## Fragmento del texto
La palabra “tragedia” ha perdido, hoy, sus connotaciones profundas; no pretendo usarla en un sentido negativo, sino más bien conceptualmente, como aquel estado del alma en que esta se ve forzada a decidir entre alternativas que, necesariamente, acarrearán alguna clase de mal y alguna clase de bien. Lo trágico es, precisamente, lo que hace de le ser humano une ser jurídicx y, con ello, simbólicx; y el amor es el éxtasis de la tragedia, que sólo morigera su tiniebla en el hospedaje del querer, menos trágico que dramático, en tanto ganancias o pérdidas son absolutas, pero menos trascendentes y, sobre todo, recuperables. Basta leer a Esquilo y a Eurípides para notar la diferencia (Eurípides es el último de los grandes trágicos y ya se nota en él la trancisión de la tragedia al drama, ya casi completa en Ion).
Lo trágico se anuda con lo jurídico – simbólico en el sentido de que es la puesta en acto de la vivencia de la diferencia como antagonismo constitutivo de le ser humanx: tener es renunciar a lo deseado, que se vuelve secundario en el acto mismo de la elección, que es la que define, no ya lo deseado en general, sino lo “más” deseado; por esa razón la tragedia implica la duda hirviente, terrible: ¿Y si lo “más” deseado era lo que se decidió dejar atrás?
Es imposible amar sin sufrir, porque el amor es la diferencia absoluta entre une ser y todo lo demás, perder el amor es probablemente lo más doloroso que pueda suceder, pero no perderlo por decisión ajena, sino por ausencia propia; ¿cómo sabe unx que dejó de amar? He ahí la tragedia: se decide partir y eso sólo es posible agonizando, tal como reprochaba el Coro a Agamenón, no el haber matado a su hija, sino el haberlo hecho sin dudar, sin derramar mares de lágrimas, inseguro y desnudo.
¿Es posible amar hasta ese extremo? Temo que sí y, peor, temo que lo es para mí. El problema es darse cuenta de que eso se termina, o mas bien, darse cuenta de si eso se ha terminado o no y tener que tomar una decisión antes de conocer la respuesta. En el drama, alguien gana y alguien pierde, pero contingentemente; en la tragedia, se gana y se pierde, pero lo ganado puede perderse y lo perdido ya no podrá recuperarse.

## Consigna A
Según el fragmento, ¿qué le reprochaba el Coro a Agamenón?
## Consigna B
Reproduce sin cambios la parte del fragmento que empieza en "Es imposible amar" y termina en "inseguro y desnudo.".

## Datos proporcionados
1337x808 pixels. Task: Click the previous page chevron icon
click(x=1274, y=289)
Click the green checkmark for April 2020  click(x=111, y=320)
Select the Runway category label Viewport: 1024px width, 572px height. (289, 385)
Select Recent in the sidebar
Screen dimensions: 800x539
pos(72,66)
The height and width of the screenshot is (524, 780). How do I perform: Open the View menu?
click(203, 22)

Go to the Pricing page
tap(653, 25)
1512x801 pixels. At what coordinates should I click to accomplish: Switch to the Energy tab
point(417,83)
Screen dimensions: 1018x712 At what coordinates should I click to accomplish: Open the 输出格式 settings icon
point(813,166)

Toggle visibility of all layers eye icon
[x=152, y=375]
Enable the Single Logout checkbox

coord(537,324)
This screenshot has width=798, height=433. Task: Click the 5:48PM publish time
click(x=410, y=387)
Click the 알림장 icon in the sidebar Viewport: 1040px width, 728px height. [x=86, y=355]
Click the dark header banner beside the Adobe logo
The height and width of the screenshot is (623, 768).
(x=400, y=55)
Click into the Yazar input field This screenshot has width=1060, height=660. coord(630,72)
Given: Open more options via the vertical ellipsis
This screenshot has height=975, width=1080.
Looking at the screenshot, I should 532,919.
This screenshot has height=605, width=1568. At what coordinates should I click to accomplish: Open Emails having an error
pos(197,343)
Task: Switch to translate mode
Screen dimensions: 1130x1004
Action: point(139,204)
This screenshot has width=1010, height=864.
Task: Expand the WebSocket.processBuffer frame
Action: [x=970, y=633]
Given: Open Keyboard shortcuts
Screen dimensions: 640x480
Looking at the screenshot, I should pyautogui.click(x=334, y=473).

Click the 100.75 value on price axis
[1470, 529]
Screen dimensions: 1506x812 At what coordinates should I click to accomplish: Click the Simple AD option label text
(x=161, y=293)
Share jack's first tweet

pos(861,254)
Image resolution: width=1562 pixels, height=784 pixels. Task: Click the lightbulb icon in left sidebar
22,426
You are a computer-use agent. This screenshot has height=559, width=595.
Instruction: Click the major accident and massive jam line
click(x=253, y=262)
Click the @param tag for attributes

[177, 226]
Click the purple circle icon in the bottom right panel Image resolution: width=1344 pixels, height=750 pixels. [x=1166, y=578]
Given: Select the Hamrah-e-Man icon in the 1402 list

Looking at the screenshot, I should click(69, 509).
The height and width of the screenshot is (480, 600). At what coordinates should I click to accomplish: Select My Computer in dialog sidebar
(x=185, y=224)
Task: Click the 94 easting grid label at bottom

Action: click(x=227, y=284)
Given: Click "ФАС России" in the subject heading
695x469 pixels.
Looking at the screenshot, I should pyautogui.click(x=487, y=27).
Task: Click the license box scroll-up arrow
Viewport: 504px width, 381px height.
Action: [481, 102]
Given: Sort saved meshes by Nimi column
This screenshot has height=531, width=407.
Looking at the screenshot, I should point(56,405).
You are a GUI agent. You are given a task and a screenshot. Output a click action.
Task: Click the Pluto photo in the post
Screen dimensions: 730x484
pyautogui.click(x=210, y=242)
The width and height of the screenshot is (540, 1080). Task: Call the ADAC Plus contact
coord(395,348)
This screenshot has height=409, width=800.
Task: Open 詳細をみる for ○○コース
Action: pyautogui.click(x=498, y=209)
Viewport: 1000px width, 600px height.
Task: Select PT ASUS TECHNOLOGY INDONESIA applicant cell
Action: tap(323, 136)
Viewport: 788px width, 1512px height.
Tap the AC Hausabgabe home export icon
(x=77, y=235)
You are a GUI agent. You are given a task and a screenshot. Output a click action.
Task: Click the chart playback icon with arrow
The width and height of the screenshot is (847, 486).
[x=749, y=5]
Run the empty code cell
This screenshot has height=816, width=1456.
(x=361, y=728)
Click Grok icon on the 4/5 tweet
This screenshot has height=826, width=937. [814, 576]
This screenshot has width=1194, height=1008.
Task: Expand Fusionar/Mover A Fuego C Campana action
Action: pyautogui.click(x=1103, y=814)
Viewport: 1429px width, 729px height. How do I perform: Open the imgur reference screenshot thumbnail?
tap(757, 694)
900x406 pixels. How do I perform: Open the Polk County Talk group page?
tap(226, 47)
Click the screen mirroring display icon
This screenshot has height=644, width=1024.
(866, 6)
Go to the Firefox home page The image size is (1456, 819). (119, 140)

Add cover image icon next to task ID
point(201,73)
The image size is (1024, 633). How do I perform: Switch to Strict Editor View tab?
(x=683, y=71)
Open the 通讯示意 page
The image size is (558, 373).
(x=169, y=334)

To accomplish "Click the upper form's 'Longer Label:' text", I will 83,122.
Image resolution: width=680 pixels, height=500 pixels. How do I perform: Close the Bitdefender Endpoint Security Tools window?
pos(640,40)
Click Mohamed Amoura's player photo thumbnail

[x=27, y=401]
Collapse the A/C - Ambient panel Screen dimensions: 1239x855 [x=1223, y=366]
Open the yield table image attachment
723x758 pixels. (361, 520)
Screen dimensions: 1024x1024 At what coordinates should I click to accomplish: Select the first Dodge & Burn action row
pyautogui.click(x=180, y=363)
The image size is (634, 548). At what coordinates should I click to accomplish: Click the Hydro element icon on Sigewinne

## Resultado A
No haber matado a su hija, sino haberlo hecho sin dudar, sin derramar mares de lágrimas, inseguro y desnudo.

## Resultado B
Es imposible amar sin sufrir, porque el amor es la diferencia absoluta entre une ser y todo lo demás, perder el amor es probablemente lo más doloroso que pueda suceder, pero no perderlo por decisión ajena, sino por ausencia propia; ¿cómo sabe unx que dejó de amar? He ahí la tragedia: se decide partir y eso sólo es posible agonizando, tal como reprochaba el Coro a Agamenón, no el haber matado a su hija, sino el haberlo hecho sin dudar, sin derramar mares de lágrimas, inseguro y desnudo.